Because it is traditionally difficult and time-consuming to identify the foramen ovale (FO) with fluoroscopy, we recently developed the H-figure method to acquire fluoroscopic view of FO with shorter procedure time and less radiation. However, the impact of such an H-figure approach on the clinical outcomes of trigeminal ganglion radiofrequency thermocoagulation (RFT) in treating idiopathic trigeminal neuralgia (ITN) remains unclear.
In a 12-month follow-up retrospective cohort study, patients with ITN had fluoroscopy-guided RFT of trigeminal ganglion via either classic approach (n = 100) or H-figure approach (n = 136) to identify FO. Data of continuous variables were analyzed with a Shapiro-Wilk test for normality and subsequently with a Mann-Whitney test, and the binary data were analyzed with a χ2 test. The primary outcome was the facial pain measured by a Visual Analog Scale (VAS) 1 year after the treatment. The secondary outcomes included the quality of the fluoroscopic FO views, the threshold voltage to provoke paresthesia, the procedure time, the number of fluoroscopic images, and the facial numbness VAS.
Compared with the classic approach group, the H-figure approach group was associated with better long-term pain relief after the procedure, with significantly fewer patients had pain 3 months (6.6% vs 17.0%, P = .012) and 12 months (21.3% vs 38.0%, P = .005) after the procedure, and among patients who had pain after the procedure, patients in the H-figure group had significantly less pain 6 months after the procedure (VAS median [interquartile range (IQR)]: 3 [2–6] vs 6 [4–7], P < .001).

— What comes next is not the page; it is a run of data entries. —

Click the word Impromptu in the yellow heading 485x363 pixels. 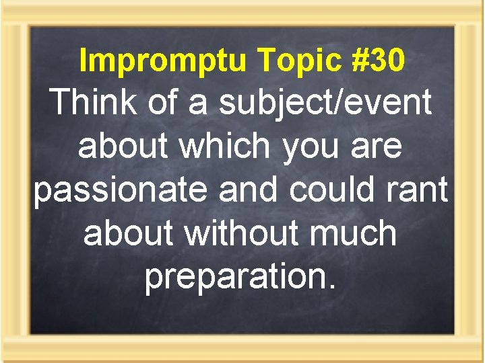[163, 61]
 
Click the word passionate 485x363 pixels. [123, 191]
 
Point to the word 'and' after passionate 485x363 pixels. [250, 190]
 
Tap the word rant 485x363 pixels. [418, 191]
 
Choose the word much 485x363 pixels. [358, 233]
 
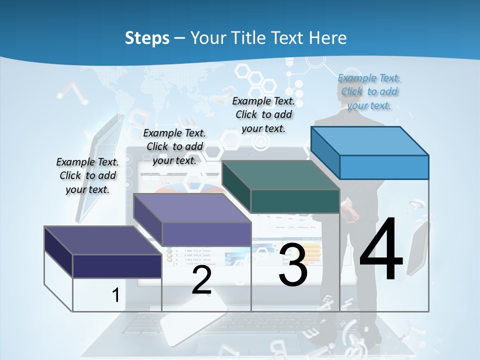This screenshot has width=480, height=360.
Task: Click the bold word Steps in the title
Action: [147, 38]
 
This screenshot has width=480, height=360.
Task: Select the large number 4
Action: [381, 250]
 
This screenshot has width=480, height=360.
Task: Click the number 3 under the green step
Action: [293, 265]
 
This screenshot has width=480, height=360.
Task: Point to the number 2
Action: [202, 280]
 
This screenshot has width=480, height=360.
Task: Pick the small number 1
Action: [116, 296]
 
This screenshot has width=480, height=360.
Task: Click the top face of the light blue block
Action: [369, 140]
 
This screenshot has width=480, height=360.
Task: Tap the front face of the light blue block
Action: [384, 167]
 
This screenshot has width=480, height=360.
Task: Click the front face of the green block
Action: [295, 201]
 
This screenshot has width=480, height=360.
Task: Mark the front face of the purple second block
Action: [206, 234]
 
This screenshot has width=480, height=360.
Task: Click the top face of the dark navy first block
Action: [102, 240]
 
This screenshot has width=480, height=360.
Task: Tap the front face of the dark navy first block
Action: [117, 266]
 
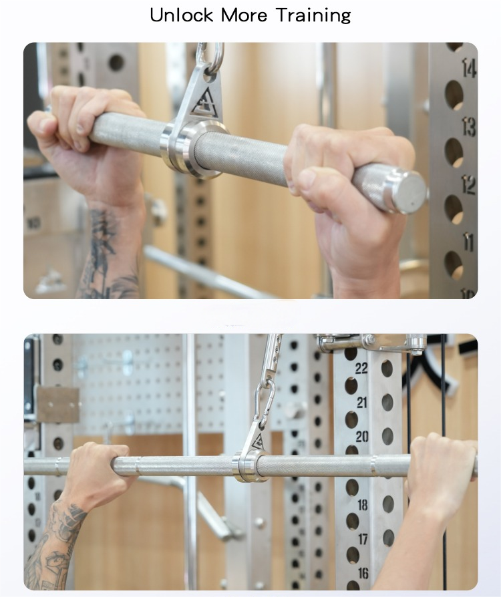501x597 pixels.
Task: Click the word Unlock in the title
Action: coord(181,15)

Moreover, compared to the classic approach, the H-figure approach provided better fluoroscopic view of FO, lower threshold voltage to elicit paresthesia (median [IQR]: 0.2 [0.2–0.3] vs 0.4 [0.4–0.5] V, P < .0001), with shorter procedure time (median [IQR]: 7.5 [6.0–9.0] vs 14.0 [10.0–18.0] min, P < .0001), and required fewer fluoroscopic images (median [IQR]: 4.0 [3.0–5.0] vs 8.0 [6.0–10.0], P < .0001).
RFT of the trigeminal ganglion using the H-figure approach is associated with superior longer term clinical pain relief than the classic approach in treating ITN.